Exerbabble for 9-16-6
Woo, week two completed without a hitch. Today’s workout:
- HGM Phase II “Superset for Super Gains”, Workout VII (Upper)
Superset A
BB Bent-over Row: 12, 10, 8 @ 85 lbs
BB Incline Press: 12, 10, 8 @ 75 lbs
Superset B
DB Shoulder Press: 12, 10, 8 @ 20 lbs
Pull-up Negatives: 8, 8, 6 (+0, +2, +2 reps)
Superset C
Dip: 5, 4, 3 @ BW (+1, +0, +1 reps)
Wide-grip Cable Row: 12, 11, 11 @ 50 lbs (+0, +1, +1 reps)
Superset D
DB Shrug: 12, 10, 8 @ 50 lbs
Sit-up: 12, 10, 8 @ 25 lbs (+15 lbs)
current bodyweight: 155.8 lbs (-1 lb; weekly average of 156.15 lbs)
To the naked eye, it would seem as if I didn’t make much progress today. Depends on how you look at it. Upper body isn’t my forté, so I’m patient. Plus, this is the first time I’m doing it the proper time after the previous workout, so I should be primed for more progress next upper workout. Form was pretty good, except for shoulder presses. Towards the end of the set, I can get it most of the way up, then my arms just sort of stop. That’s not deltoids, that’s triceps. Which seems strange, as I’m able to do dips afterwards. I’ll keep at it.

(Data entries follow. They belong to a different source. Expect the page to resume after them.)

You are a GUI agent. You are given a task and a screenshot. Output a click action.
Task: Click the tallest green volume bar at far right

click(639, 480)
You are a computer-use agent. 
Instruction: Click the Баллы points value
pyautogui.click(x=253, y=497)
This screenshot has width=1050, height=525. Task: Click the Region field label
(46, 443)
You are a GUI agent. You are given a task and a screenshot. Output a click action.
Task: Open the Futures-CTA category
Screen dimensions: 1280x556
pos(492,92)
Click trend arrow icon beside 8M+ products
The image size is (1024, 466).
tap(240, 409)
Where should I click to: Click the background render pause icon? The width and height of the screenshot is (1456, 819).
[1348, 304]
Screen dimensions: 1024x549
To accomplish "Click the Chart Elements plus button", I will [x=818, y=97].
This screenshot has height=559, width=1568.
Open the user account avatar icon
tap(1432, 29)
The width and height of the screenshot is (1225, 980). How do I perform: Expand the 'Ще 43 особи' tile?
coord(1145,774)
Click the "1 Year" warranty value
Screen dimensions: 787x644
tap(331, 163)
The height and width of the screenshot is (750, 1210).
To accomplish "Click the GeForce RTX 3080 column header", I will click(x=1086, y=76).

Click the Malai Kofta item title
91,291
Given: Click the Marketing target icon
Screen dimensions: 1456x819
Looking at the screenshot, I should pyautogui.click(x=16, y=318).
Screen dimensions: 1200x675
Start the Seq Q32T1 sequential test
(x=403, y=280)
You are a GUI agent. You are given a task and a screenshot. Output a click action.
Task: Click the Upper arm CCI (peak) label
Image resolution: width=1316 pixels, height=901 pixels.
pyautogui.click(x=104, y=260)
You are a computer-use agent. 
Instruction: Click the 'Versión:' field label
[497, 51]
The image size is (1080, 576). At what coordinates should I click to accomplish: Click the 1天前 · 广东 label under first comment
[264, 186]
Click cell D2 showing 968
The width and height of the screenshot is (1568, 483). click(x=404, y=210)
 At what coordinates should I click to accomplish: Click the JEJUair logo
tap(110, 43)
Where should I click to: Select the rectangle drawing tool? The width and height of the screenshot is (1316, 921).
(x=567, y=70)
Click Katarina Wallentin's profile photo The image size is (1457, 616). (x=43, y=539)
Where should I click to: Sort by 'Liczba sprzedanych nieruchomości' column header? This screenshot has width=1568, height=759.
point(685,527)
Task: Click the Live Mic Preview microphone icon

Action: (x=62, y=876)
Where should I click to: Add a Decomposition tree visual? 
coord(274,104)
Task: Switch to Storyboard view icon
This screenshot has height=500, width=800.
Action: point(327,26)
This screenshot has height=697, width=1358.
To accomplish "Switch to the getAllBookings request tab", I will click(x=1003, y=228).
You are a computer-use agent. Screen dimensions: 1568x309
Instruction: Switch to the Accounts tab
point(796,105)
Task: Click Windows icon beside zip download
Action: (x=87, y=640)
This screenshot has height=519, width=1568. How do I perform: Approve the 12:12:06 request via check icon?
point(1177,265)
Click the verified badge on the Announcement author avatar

Lowered my pull-up count to three seconds, as that seems more natural. Made sure I was getting a good stretch at the bottom. Getting better. Dips felt better. I could lower the shrug weight a bit to get my shoulders up higher, but I doubt they would get up much higher. Holding the shrug from a second, then making sure my traps release completely. Actually felt like the sit-up weight was challenging. About time.
I said earlier this month that my three lb drop after taking a week off would sort itself out without me eating anything extra. As I suspected, my weight has leveled off to where it was before. Homeostasis.
Adjustments: Should be ready to add a rep or two to the first superset. Should get within the rep range for pull-up negatives. Will try for 6/5/4 for dips. Should max out cable row.